┌─ INPUT DATA

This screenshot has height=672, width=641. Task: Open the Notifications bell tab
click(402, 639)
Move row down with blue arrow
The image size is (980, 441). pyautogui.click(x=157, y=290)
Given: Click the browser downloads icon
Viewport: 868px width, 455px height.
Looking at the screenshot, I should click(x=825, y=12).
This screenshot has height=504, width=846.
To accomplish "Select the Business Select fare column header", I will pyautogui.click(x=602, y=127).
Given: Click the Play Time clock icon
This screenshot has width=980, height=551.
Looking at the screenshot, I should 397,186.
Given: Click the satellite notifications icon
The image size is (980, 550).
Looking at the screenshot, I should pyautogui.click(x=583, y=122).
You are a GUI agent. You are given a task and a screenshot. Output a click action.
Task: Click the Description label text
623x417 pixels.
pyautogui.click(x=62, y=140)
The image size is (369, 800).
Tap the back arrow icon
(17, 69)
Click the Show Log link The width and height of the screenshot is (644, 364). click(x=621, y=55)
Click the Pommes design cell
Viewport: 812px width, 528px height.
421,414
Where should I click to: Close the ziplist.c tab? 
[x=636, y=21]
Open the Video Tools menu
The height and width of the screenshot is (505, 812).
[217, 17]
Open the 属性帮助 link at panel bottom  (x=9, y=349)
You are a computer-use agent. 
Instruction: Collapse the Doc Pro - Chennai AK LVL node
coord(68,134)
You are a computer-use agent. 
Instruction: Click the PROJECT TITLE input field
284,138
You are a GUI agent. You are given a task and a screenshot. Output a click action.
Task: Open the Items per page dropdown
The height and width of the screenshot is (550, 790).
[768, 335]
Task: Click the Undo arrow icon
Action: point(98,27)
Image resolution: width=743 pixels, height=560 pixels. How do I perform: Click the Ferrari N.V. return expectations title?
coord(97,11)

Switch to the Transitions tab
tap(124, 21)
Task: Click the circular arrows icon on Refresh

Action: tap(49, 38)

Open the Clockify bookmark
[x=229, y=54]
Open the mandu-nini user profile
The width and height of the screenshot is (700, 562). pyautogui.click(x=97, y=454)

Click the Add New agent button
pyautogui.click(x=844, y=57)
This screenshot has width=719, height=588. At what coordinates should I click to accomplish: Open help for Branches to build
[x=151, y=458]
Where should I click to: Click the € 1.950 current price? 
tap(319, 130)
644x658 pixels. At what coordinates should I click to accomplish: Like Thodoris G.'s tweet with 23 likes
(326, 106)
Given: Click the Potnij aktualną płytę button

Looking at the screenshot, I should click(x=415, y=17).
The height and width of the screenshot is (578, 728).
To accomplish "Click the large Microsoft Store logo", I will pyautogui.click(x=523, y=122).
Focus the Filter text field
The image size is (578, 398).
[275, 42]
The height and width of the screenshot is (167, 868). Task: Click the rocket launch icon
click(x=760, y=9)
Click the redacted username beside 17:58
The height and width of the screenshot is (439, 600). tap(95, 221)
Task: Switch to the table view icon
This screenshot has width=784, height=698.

└─

**EXERCISE OBJECTIVE:**
Give back every line above, unchanged.

**EXERCISE RESULT:**
This screenshot has height=672, width=641. Task: Open the Notifications bell tab
click(402, 639)
Move row down with blue arrow
The image size is (980, 441). pyautogui.click(x=157, y=290)
Given: Click the browser downloads icon
Viewport: 868px width, 455px height.
Looking at the screenshot, I should click(x=825, y=12).
This screenshot has height=504, width=846.
To accomplish "Select the Business Select fare column header", I will pyautogui.click(x=602, y=127).
Given: Click the Play Time clock icon
This screenshot has width=980, height=551.
Looking at the screenshot, I should 397,186.
Given: Click the satellite notifications icon
The image size is (980, 550).
Looking at the screenshot, I should pyautogui.click(x=583, y=122).
You are a GUI agent. You are given a task and a screenshot. Output a click action.
Task: Click the Description label text
623x417 pixels.
pyautogui.click(x=62, y=140)
The image size is (369, 800).
Tap the back arrow icon
(17, 69)
Click the Show Log link The width and height of the screenshot is (644, 364). click(x=621, y=55)
Click the Pommes design cell
Viewport: 812px width, 528px height.
421,414
Where should I click to: Close the ziplist.c tab? 
[x=636, y=21]
Open the Video Tools menu
The height and width of the screenshot is (505, 812).
[217, 17]
Open the 属性帮助 link at panel bottom  (x=9, y=349)
You are a computer-use agent. 
Instruction: Collapse the Doc Pro - Chennai AK LVL node
coord(68,134)
You are a computer-use agent. 
Instruction: Click the PROJECT TITLE input field
284,138
You are a GUI agent. You are given a task and a screenshot. Output a click action.
Task: Open the Items per page dropdown
The height and width of the screenshot is (550, 790).
[768, 335]
Task: Click the Undo arrow icon
Action: point(98,27)
Image resolution: width=743 pixels, height=560 pixels. How do I perform: Click the Ferrari N.V. return expectations title?
coord(97,11)

Switch to the Transitions tab
tap(124, 21)
Task: Click the circular arrows icon on Refresh

Action: tap(49, 38)

Open the Clockify bookmark
[x=229, y=54]
Open the mandu-nini user profile
The width and height of the screenshot is (700, 562). pyautogui.click(x=97, y=454)

Click the Add New agent button
pyautogui.click(x=844, y=57)
This screenshot has width=719, height=588. At what coordinates should I click to accomplish: Open help for Branches to build
[x=151, y=458]
Where should I click to: Click the € 1.950 current price? 
tap(319, 130)
644x658 pixels. At what coordinates should I click to accomplish: Like Thodoris G.'s tweet with 23 likes
(326, 106)
Given: Click the Potnij aktualną płytę button

Looking at the screenshot, I should click(x=415, y=17).
The height and width of the screenshot is (578, 728).
To accomplish "Click the large Microsoft Store logo", I will pyautogui.click(x=523, y=122).
Focus the Filter text field
The image size is (578, 398).
[275, 42]
The height and width of the screenshot is (167, 868). Task: Click the rocket launch icon
click(x=760, y=9)
Click the redacted username beside 17:58
The height and width of the screenshot is (439, 600). tap(95, 221)
Task: Switch to the table view icon
This screenshot has width=784, height=698.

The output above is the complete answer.